Baggage are things external to us we choose to carry through life, burdens that aren’t essential.
Garbage is the rotten stuff that accumulates in our lives and brings the odor of unpleasantness and the danger of infection to our souls,
I want to think about what we do with the garbage in our life. The rotten stuff.
I came across a quote from Leonard Sweet that made me think about this. Here is what he said
“On the cross Jesus turned cursing into curing, belittling into blessing. The curse of being hanged on a tree was transformed into a symbol of forgiveness and salvation. This is the scandal of the Gospel: that what in your life is most cursed and hateful can become your greatest instruments for redemption and healing and blessing”
Ann helped Katherine Wall set up a composter the other week. You pour rotting rubbish, food waste and garden waste in and the process of composting turns rubbish into a substance that can bring fresh growth when applied to plants.
I know its not a metaphor used in Scripture, but I think we could call the Holy Spirit the Divine Composter. He can take all the garbage of our life and transform it so it can bring growth and health not to plants but to our lives. Composters can turn organic garbage into fertilizer, the Holy Spirit can take all of your human garbage and make it into soul fertilizer.
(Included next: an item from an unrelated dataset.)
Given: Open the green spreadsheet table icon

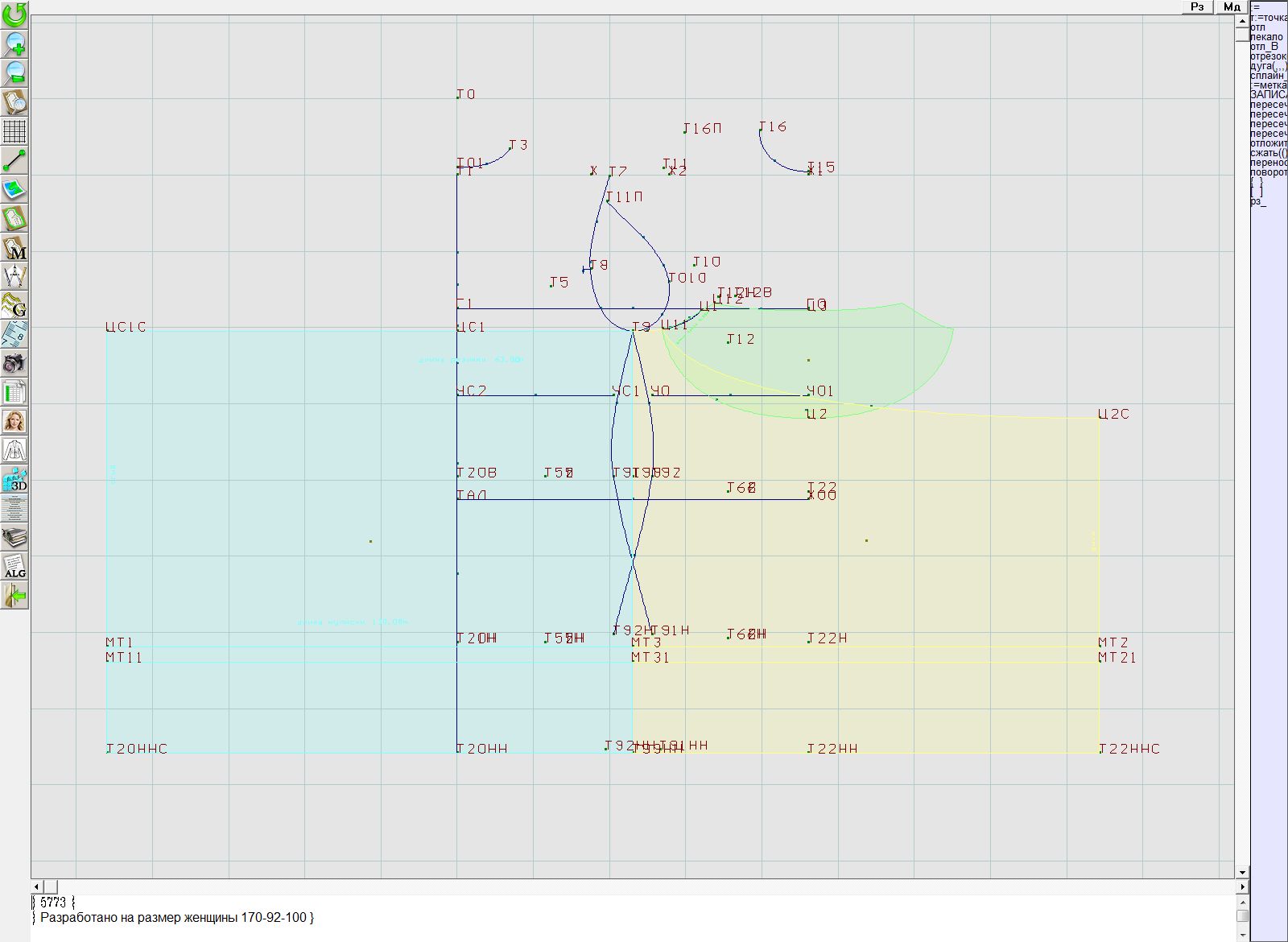Looking at the screenshot, I should click(14, 392).
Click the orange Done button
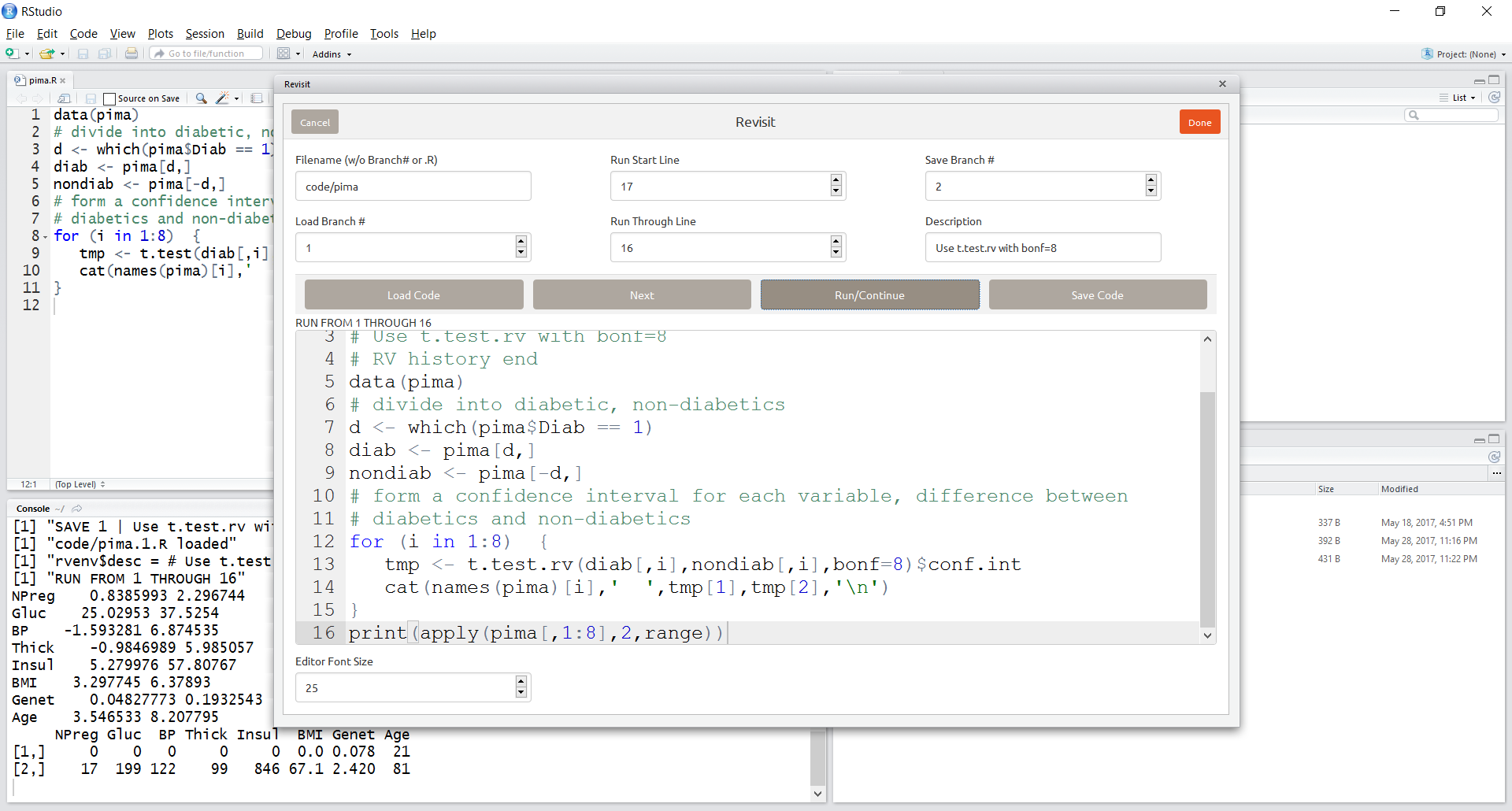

He can transform and redirect flaws and weaknesses in our character to be sources of strength and growth.
Just think about some of the examples we see of this happening in the pages of Scripture:
David’s lust for women is recycled into a passion for God’s heart.
Jacob, a lying, cheating rogue is recycled into a wise and shrewd leader of people.
Moses, a violent, impetuous young man with an anger management problem is recycled into a fearless leader of a nation.
John, one of the “Sons of Thunder” an angry vengeful man is recycled into the Apostle of love
Saul of Tarsus, a Jewish Nationalist and persecutor of Christians, is recycled into Paul the Apostle to the Gentiles and in 1 Cor 13 pens possible the greatest description of love ever written.
Could it be that the very worst in me can be “divinely composted” into the best of me?
Could it be if you brought that garbage in your life to Him that has held you back in life, he could recycle it to be the source of new growth in your life?